→ **Work to be completed**:
Answer from the pregnancy excerpt below:
1. What did the 12-week ultrasound show?
2. During the first trimester, how did everything taste?
3. What does the writer currently think is causing the burning pain that began in the second trimester?

→ **Page excerpt**:
▶
As I've mentioned above, pregnancy wasn't (and still isn't) easy for me. I spent my first trimester mostly in bed. We had to stay at my parents house so that someone could take care of me while Leo was at work. I had spotting and stomach cramping, and my 12-week ultrasound showed subchorionic hemorrhage - whatever that is. I had to drink all sorts of medicine - one of which gave me migraines as side effect. I couldn't even take pain killers! The rest of the pills just made me gag :(

If you think pregnant women eat and eat all the time, you're wrong. It was quite the opposite for me, actually. I couldn't eat at all. During my first trimester my taste buds got so skewed, nothing tasted right. Everything was bitter and I couldn't hold anything down. It got so bad I even lost weight! It didn't help that my sense of smell also got affected - like it was enhanced or something. The smell of perfume, leo's deodorant, shampoo, toothpaste, garlic, and almost all fragrant stuff made me (and still does) run to the bathroom and blow. I also had constipation, motion sickness and leg cramps. And you know what's funny? I get all weepy all the time! Honestly I do! And it's not just getting teary-eyed or there's-something-in-my-eye crying. A lot of times it was the crying-my-heart-out, puffy-eyes-and-nose, hiccup-generating bawling! I cry about everything - work, money, frustrations, self-pity... even at movies, MTVs and commercials! How funny is that? Of course I didn't find it funny at the time I was doing it ;)

Well, we are now on our second trimester and some things got better, while some are still the same. My taste buds are better now, though I still can't eat much because of a whole new reason I'll tell you later. Gagging was lessened but far from gone. Dizziness lessened - although I thought I was going to faint a couple of times this month. I had spotting again last week but the doctor said that baby is fine. If it happens again I might go back to bedrest, and I don't really want that :(

Anyhoo, something new during the 2nd trimester and the reason why I'm not eating much again... I'm not sure yet and the doctors are still checking, but right now I'm thinking it's heartburn. It started last week. It is this burning pain I feel on my back and chest, and it worsens during night time. There were times it got so bad I almost had Leo run me to the hospital in the middle of the night. When I yawn or sneeze or burp, it feels like my torso is enclosed in a steel cage and my chest is bursting. Anyhoo, I'm having another ultrasound tomorrow and hopefully my doctors will find out for sure what's causing the pain.
◀
→ **Records provided**:
▶
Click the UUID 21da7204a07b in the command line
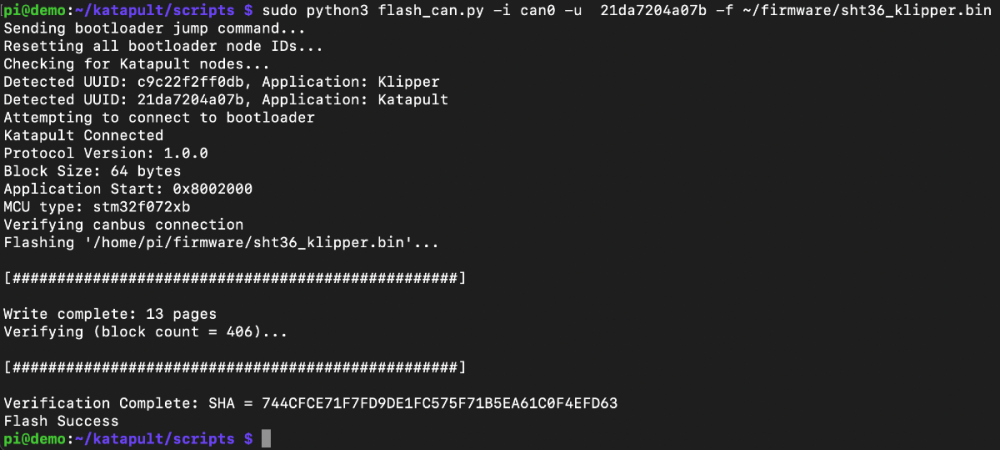The image size is (1000, 450). click(x=653, y=11)
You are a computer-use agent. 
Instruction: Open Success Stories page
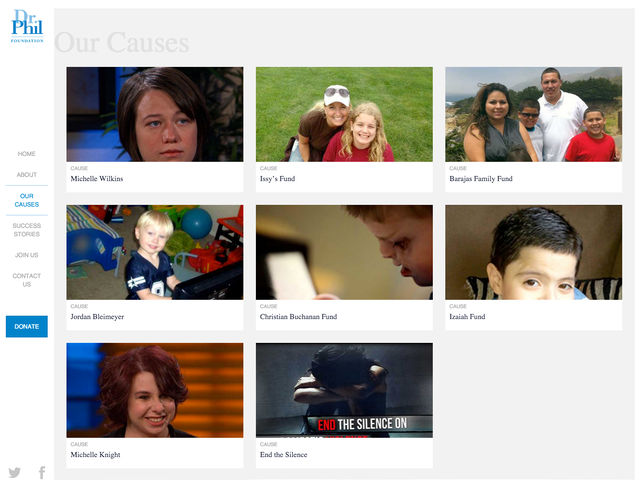(x=27, y=230)
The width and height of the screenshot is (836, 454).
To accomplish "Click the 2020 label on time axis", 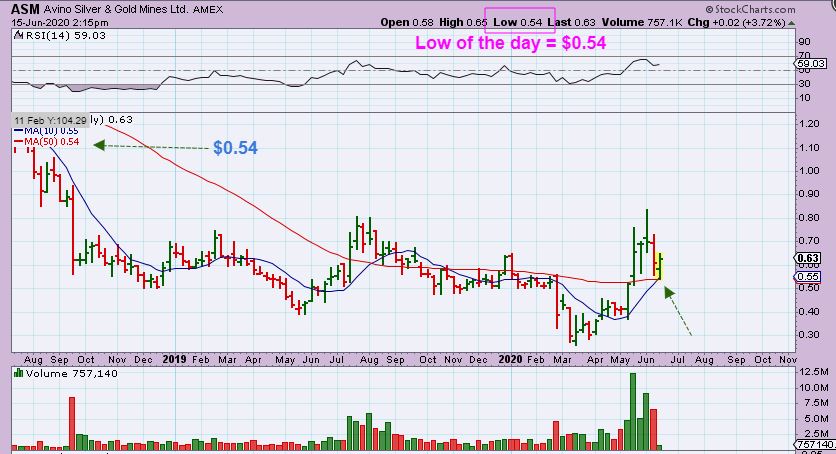I will pyautogui.click(x=512, y=357).
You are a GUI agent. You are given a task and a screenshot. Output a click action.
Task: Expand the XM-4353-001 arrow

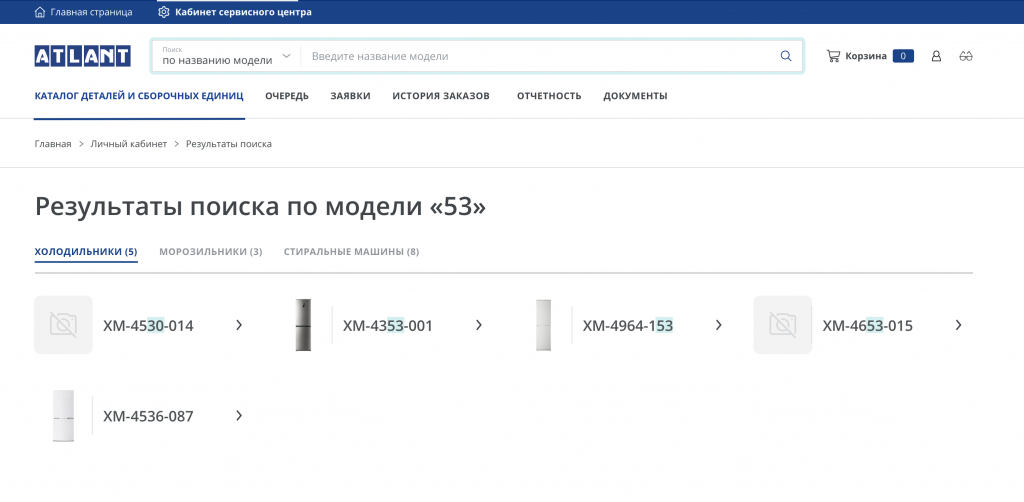pos(479,325)
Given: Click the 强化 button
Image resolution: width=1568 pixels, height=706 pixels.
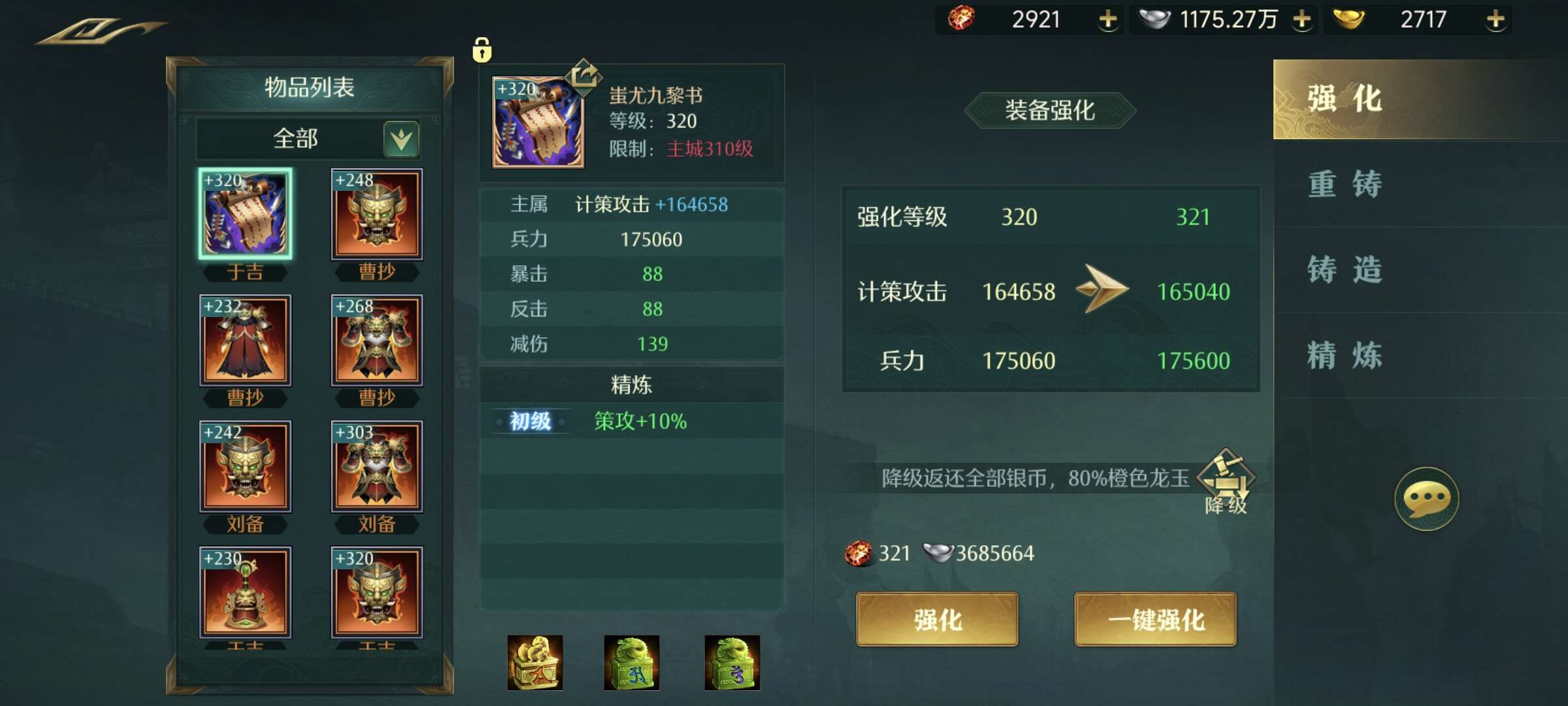Looking at the screenshot, I should 938,619.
◀
→ **Exercise solution**:
1. Subchorionic hemorrhage.
2. Bitter.
3. Heartburn.